- SHORT TASK -
Write what comes next in the news story below about Ireland's view on post-Brexit trade in Northern Ireland, picking up after its last sentence.

- TEXT BLOCK -
Ireland confident of solution for post-Brexit Northern Ireland trade

FILE PHOTO: Irish FM Coveney and his German counterpart Maas attend news conference in Berlin

By Padraic Halpin

DUBLIN (Reuters) -Ireland's foreign minister said he firmly believes Britain and the European Union can solve outstanding issues around post-Brexit trade in Northern Ireland, particularly if a middle ground can be found on animal and animal product checks.

Trade barriers introduced between Northern Ireland and the rest of the United Kingdom have caused deep anger among many pro-British unionists in the region and were partly responsible for over a week of nightly street violence this month.

British and EU negotiators have said they will step up talks in the coming weeks to solve what Simon Coveney described on Tuesday as "practical frustrations" in how the Northern Ireland protocol is being implemented.

- SOURCE MATERIAL -
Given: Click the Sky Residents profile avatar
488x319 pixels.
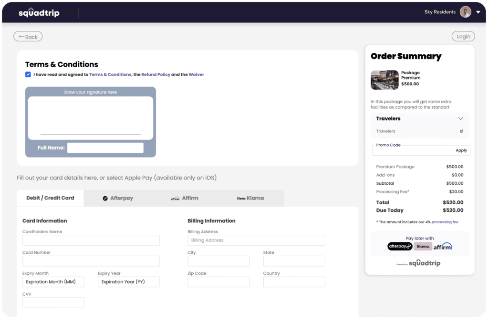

- REPLY TO THE EXERCISE -
"I firmly believe that acting together within the framework of the protocol, the EU and UK can find solutions to the outstanding issues," Coveney told a parliamentary committee.

"Finding a sustainable and collaborative way forward will also foster stability that given recent very concerning disturbances in Northern Ireland is needed now more than ever."

Northern Ireland has remained in the EU single market for goods since Britain left the bloc's orbit on Dec. 31 to ensure an open border with EU member Ireland and so requires checks on goods coming from other parts of the United Kingdom.

Coveney said 20 of the 26 different issues isolated by negotiators could be solved through technical discussions but that the others are more contentious and may require a change of approach from the politicians.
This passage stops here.